Mac Engel

The Dallas Cowboys have a major quarterback issue

Dak Prescott could take a knee during the national anthem, and or spit on the American flag and he will be the starting quarterback of the Dallas Cowboys. He’s not going to the bench.

One, because he’s good, and, two, because his backup is Cooper Rush.

Don’t fool yourself: This is a large risk.

“It’s a very important role because at some point your teammates are going to count on you,” Rush said. “You accept it and you love it.”

Dak Prescott will have to play like the second coming of Steve Pelluer to see a bench in 2018, because Rush is not the second coming of Jimmy Garoppolo.

The Cowboys’ preseason opening loss against the San Francisco 49ers was always going to do nothing for Dak but it could have done more for Rush.

He was pretty good; he completed 15-of-23 passes for 145 yards, one touchdown and no interceptions.

Not bad. Not great. Safe. Enough to get more quality time.

Either way, the Cowboys are trusting the sacred one-heartbeat-away-from-the-President job to the kid from Central Michigan.

“It’s a totally different comfort level this year; one, familiarity with the offense and the players and the coaches,” Rush said when comparing this season to his rookie year in ‘17. “Just understanding how defenses work, how schemes work. Mentally it’s been better that way, now it comes down to execution.”

Get used to this. Not only is Jon Kitna not walking through that door, it’s not open even if he wanted to knock.

The days of the Cowboys scouring the waiver wire for veteran backups like Kitna or Kyle Orton are gone; they are all in with the New England way of developing their own in hopes that Rush is their version of Garoppolo.

Garoppolo, a former second round pick out of Tony Romo’s alma mater, Eastern Illinois, sat behind Tom Brady for three-plus years. He was dealt to the 49ers last season and they have not lost since he arrived, including Thursday night’s “win.”

Of course, the Cowboys tried to do this with Kellen Moore, whose broken ankle two years ago put Dak on the field. They tried that with former West Texas A&M passer Dustin Vaughan, who flamed out after one year on the 53-man roster.

It’s too early to rush Rush onto the street, and even earlier to think should Dak go down Rush can run the team into the end zone. Much. Or ever.

As an undrafted player, Rush has done enough to impress the coaches to make it this far, which is no small feat. He was a third-string player for much of his rookie year, and then advanced past Moore on the depth chart last season.

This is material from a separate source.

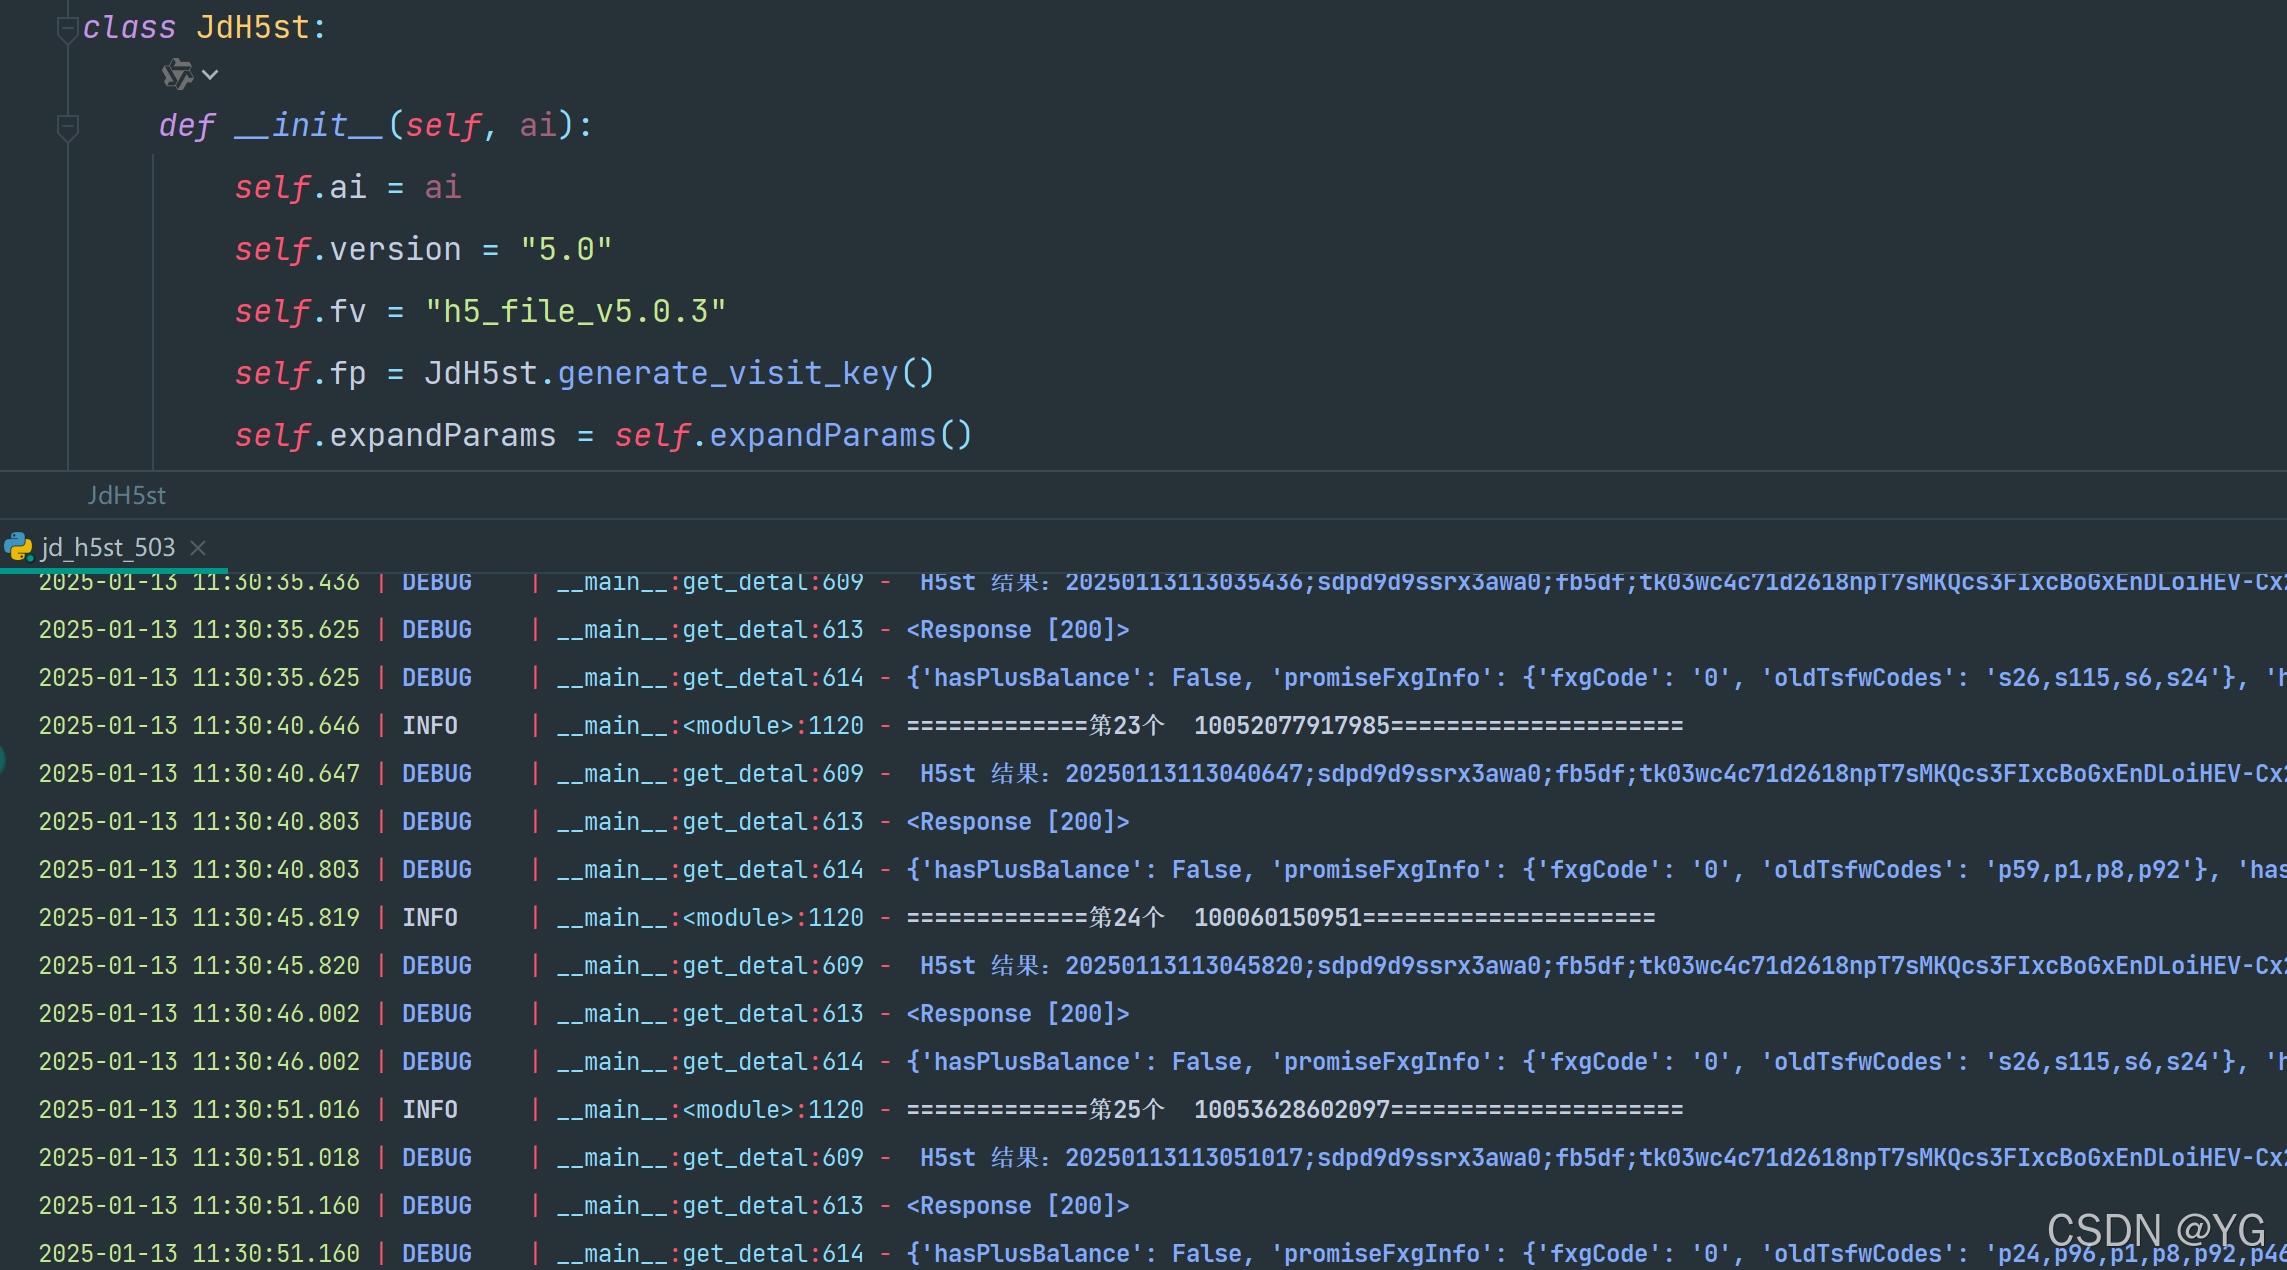Viewport: 2287px width, 1270px height.
Task: Collapse the __init__ method fold marker
Action: pos(67,126)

That Rush made it this far as an undrafted player is a statistical anomaly.

There is a lot to like about him; he was a four-year player in college who won a lot, and he physically looks the part.

He’s smart. He’s not scared.

“Scared is not the right word; sure, there is a fear of failure,” he said. “That stuff drives you.”

Anyone who has talked to him likes him with no hesitation. Anyone who has watched him play likes him, but there is some hesitation.

The route of entrusting the No. 2 QB spot to a kid rather than some old guy is that he develops to the point where he knows what to do if called. That he won’t panic. That he won’t beat himself. That he will make a few plays that can potentially help his team win a game, or two.

Anything more than that from a backup is too much.

The Cowboys are Dak’s team, and just in case he goes down, his backup is Cooper Rush.

There is a lot to like about him, but don’t kid yourself: This is a major risk.